**PROBLEM REQUIREMENTS:** In the material below, the required lines run from the one containing "Task: Click the G icon beside Neon Border" through the one containing "Screen dimensions: 771x415". Copy those lines exactly, ends included, and nothing else.
:: DATASET CONTENT
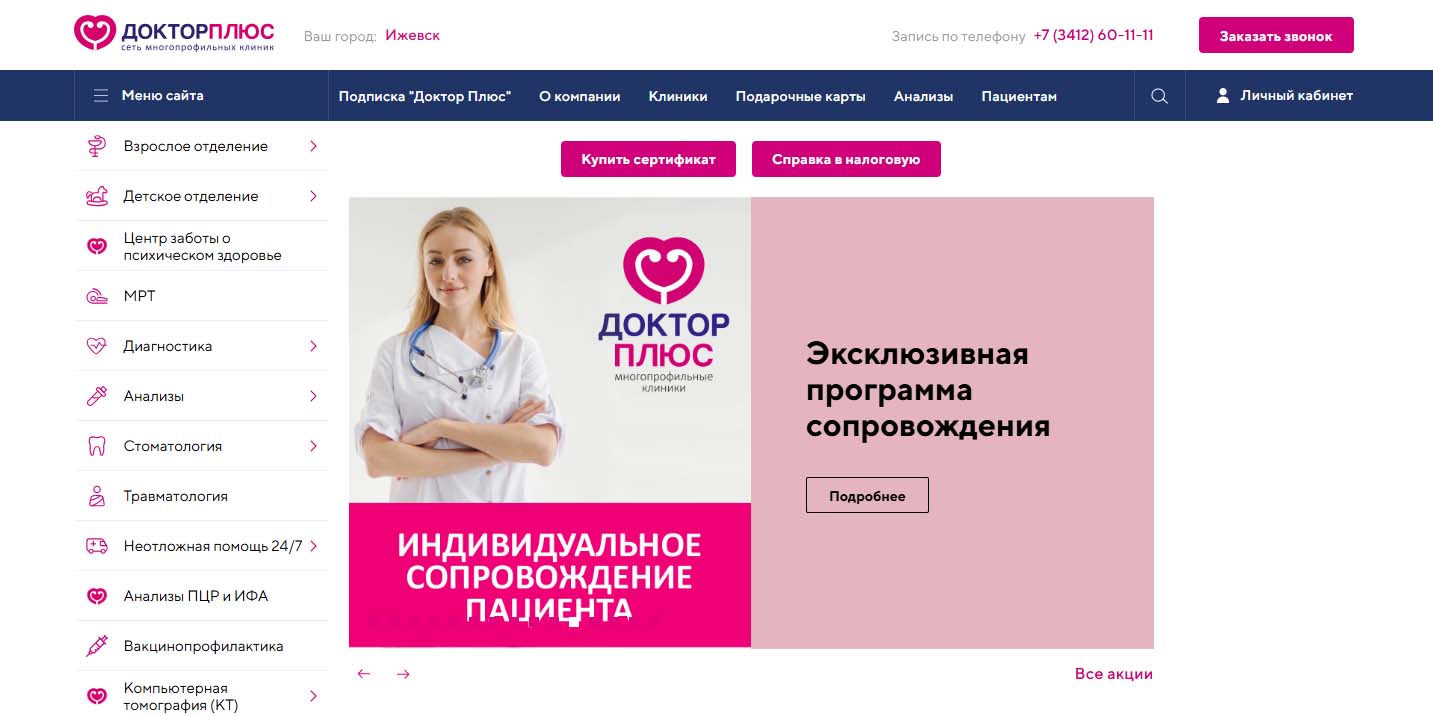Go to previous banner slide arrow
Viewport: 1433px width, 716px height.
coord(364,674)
::::
:: DATASET CONTENT
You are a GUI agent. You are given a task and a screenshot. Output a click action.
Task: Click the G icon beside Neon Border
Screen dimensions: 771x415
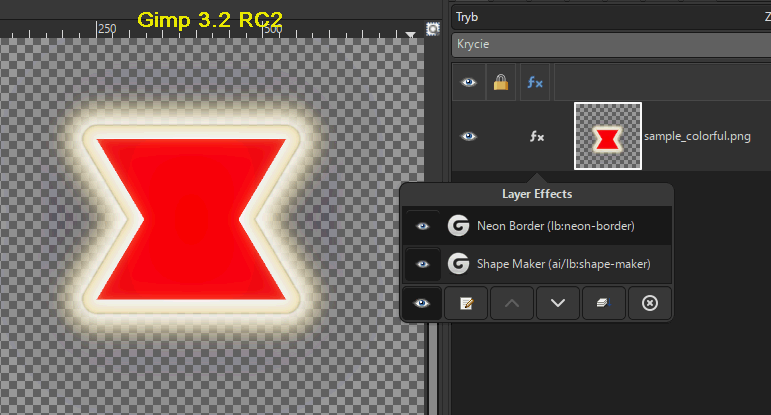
::::
**SOLUTION TO THIS PROBLEM:**
Task: Click the G icon beside Neon Border
Screen dimensions: 771x415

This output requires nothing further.